● What the task requires:
Render everything from the line containing "You are a computer-use agent. The width" down to the end of the entries below as a Markdown table with the columns Row and Line. Number each row, skip blank lines, and leave the pictures out.

● Given data:
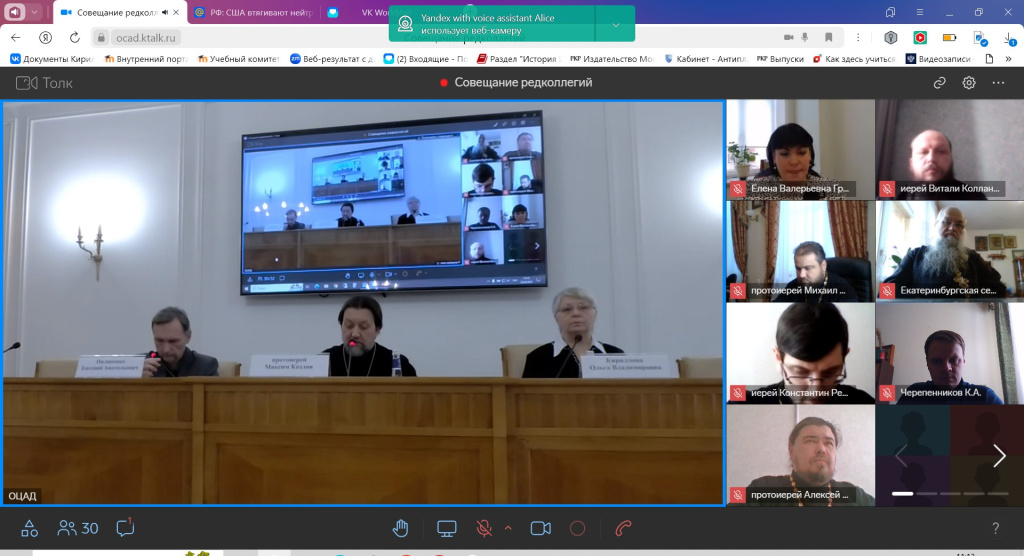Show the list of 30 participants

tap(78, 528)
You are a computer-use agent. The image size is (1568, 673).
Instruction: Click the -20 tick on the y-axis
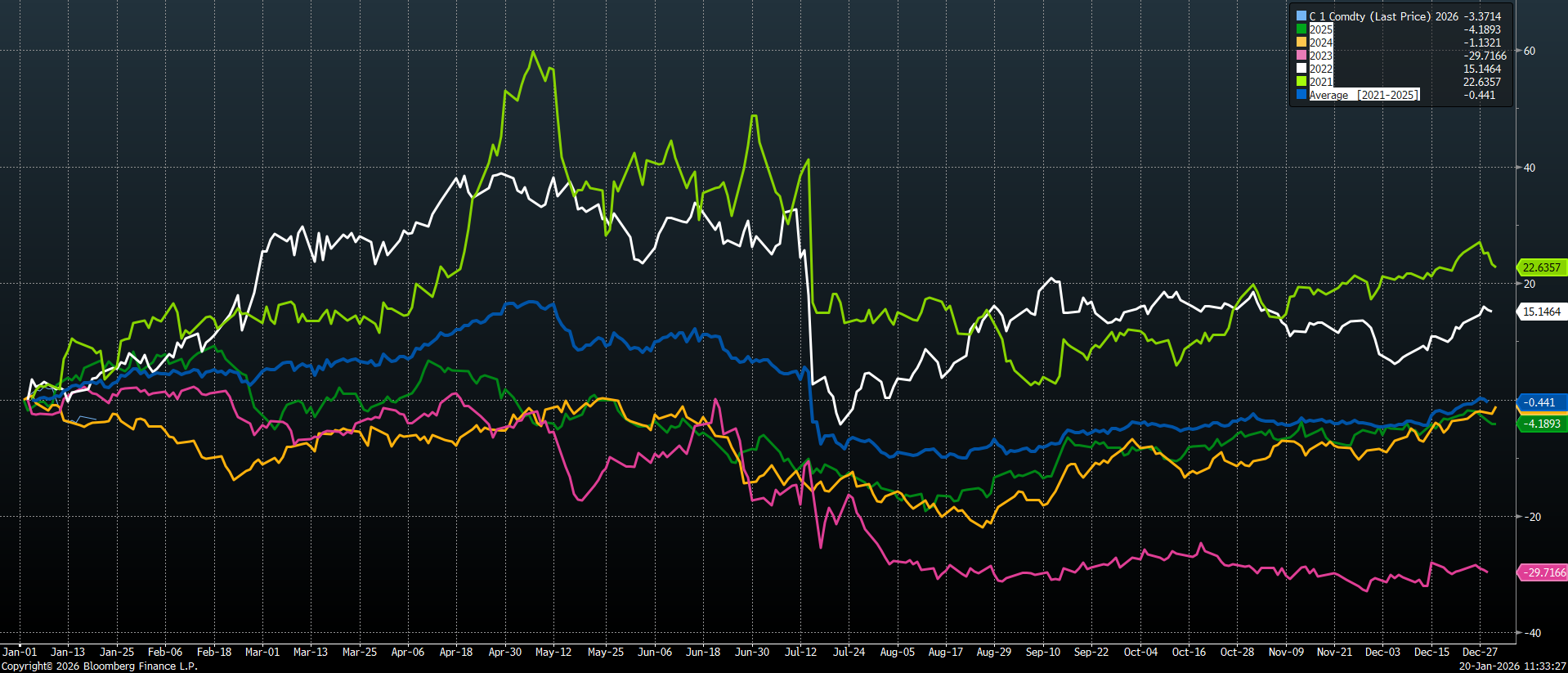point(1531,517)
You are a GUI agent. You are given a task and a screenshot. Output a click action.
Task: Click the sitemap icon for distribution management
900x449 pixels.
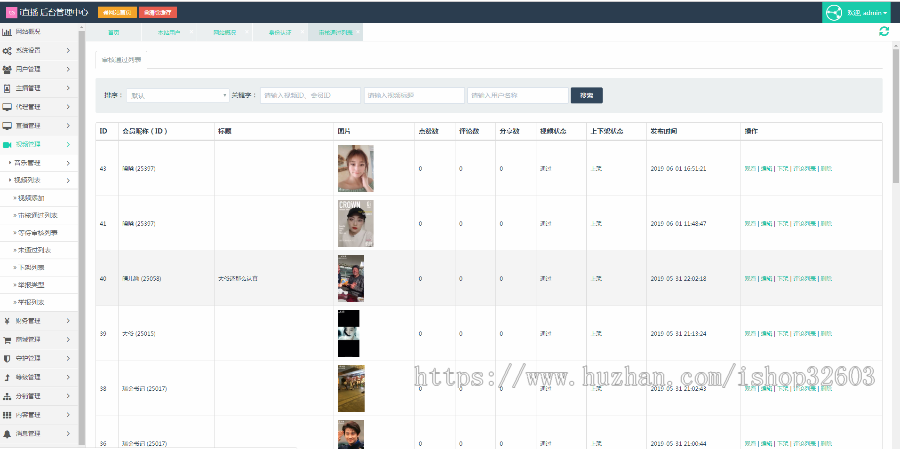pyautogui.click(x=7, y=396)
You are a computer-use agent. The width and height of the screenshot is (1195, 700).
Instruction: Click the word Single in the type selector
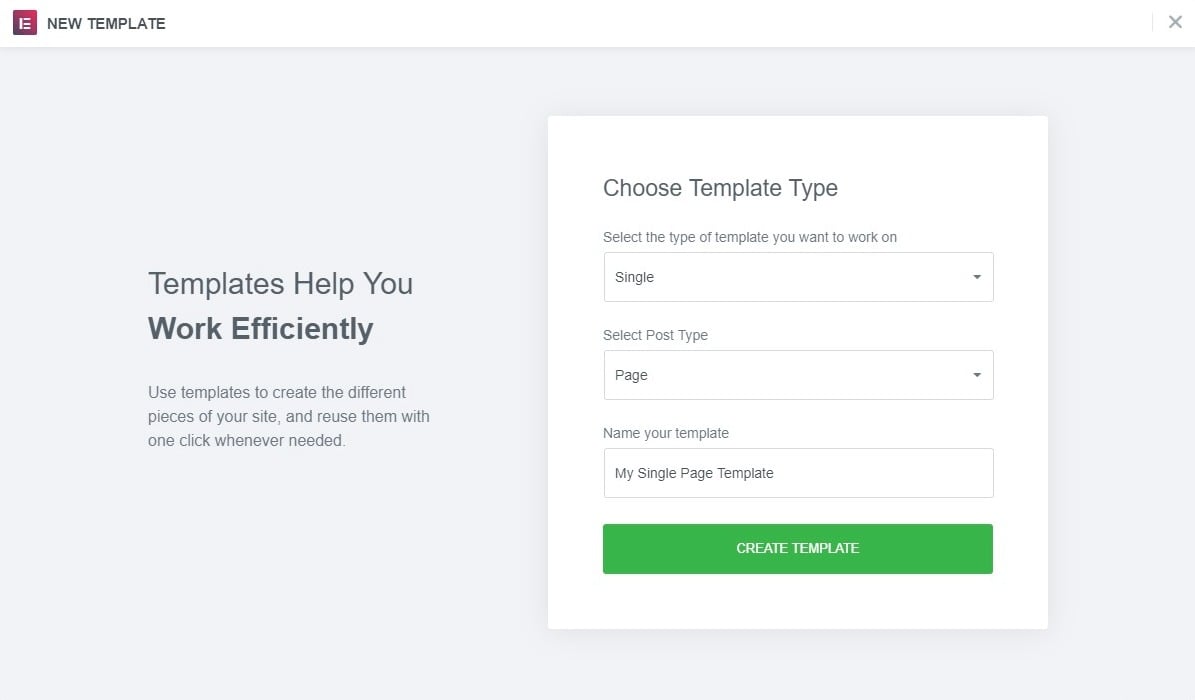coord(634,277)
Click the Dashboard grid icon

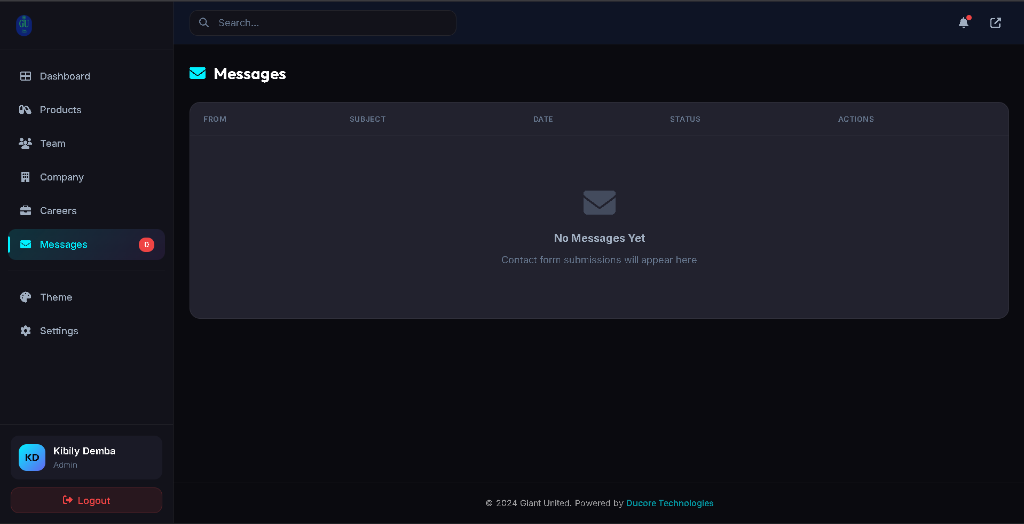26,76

● Finished answer:
| Row | Line |
|---|---|
| 1 | You are a computer-use agent. The width and height of the screenshot is (1195, 700). |
| 2 | Instruction: Click the word Single in the type selector |
| 3 | coord(634,277) |
| 4 | Click the Dashboard grid icon |
| 5 | 26,76 |